Scorpion-Venom-Derived Antimicrobial Peptide Css54 Exerts Potent Antimicrobial Activity by Disrupting Bacterial Membrane of Zoonotic Bacteria

Round 1

Reviewer 1 Report

The manuscript entitled "Scorpion Venom-derived Antimicrobial Peptide Css54 Exerts Potent Antimicrobial Activity by Disrupting Bacterial Membrane of Zoonotic Bacteria" describes the antimicrobial activity and mechanism of action of the peptide toxin Css54 against a variety of bacteria causing zoonotic diseases. The work is concise, very well written, within the journal's scope, and should be interesting for the general reader.
However, I would like to point out several issues that, in my opinion, need to be addressed:
1-Since a different research group originally isolated Css54, the authors of the present work should present their data (supplementary materials) such as chromatogram(s), molecular mass measurement, and sequence analysis to demonstrate the presence of Css54. These data are critical as this work entirely relies on a known molecule that must be pure and unmistakenly identified.
2- Animal venoms contain a large number of harmful peptide neurotoxins and hemolysins. Css54 is a toxin that comes from spider venom; it is very resistant to heat and might be resistant to degradation. In lines 430-431, it is written: "Our results suggest that Css54 can be used as an antibiotic and feed additive". I think this statement may need more experimental evidence or rewriting (softened) since a feed additive should not be toxic if ingested.
Minor comments:
-Please briefly describe in Figure 1 how the structural model obtained by PEP-FOLD3 was assessed. Also include references for PEP-FOLD3 and Pymol.
-Line 80: change "veneom" for venom.

Author Response

Response to Reviewer 1:

Comments and Suggestions for Authors:
The manuscript entitled "Scorpion Venom-derived Antimicrobial Peptide Css54 Exerts Potent Antimicrobial Activity by Disrupting Bacterial Membrane of Zoonotic Bacteria" describes the antimicrobial activity and mechanism of action of the peptide toxin Css54 against a variety of bacteria causing zoonotic diseases. The work is concise, very well written, within the journal's scope, and should be interesting for the general reader.
However, I would like to point out several issues that, in my opinion, need to be addressed:

1. 
   Since a different research group originally isolated Css54, the authors of the present work should present their data (supplementary materials) such as chromatogram(s), molecular mass measurement, and sequence analysis to demonstrate the presence of Css54. These data are critical as this work entirely relies on a known molecule that must be pure and unmistakenly identified.
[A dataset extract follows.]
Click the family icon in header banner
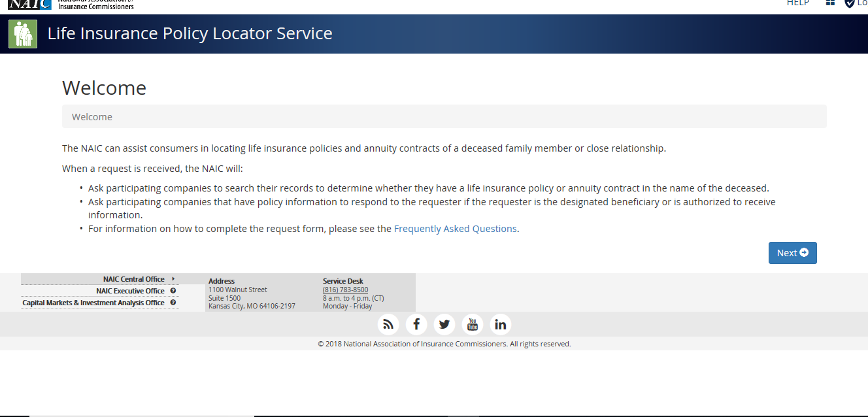This screenshot has height=417, width=868. click(x=23, y=34)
Reply: Thank you for this comment. As the reviewer suggested, we have added the RP-HPLC profile and MALDI mass spectrometric analysis to the supplementary data.

(After revision)

Lines 85–87

Css54 synthesis and molecular weights were confirmed by reversed-phase high-performance liquid chromatography (RP-HPLC) using a C18 column and matrix-assisted laser desorption ionization time-of-flight mass spectrometry (MALDI-TOF MS) (Figure S1A and B).

 

Supplementary data

• Figure S1. RP-HPLC and mass spectrometry. (A) RP-HPLC profile on a C18 column with detection at 230 nm. The black arrow represents the retention time of Css54 (25 min). (B) MALDI mass spectrometric analysis of Css54. The respective mass/charge ratio was 2869.5.

2. 
   Animal venoms contain a large number of harmful peptide neurotoxins and hemolysins. Css54 is a toxin that comes from spider venom; it is very resistant to heat and might be resistant to degradation.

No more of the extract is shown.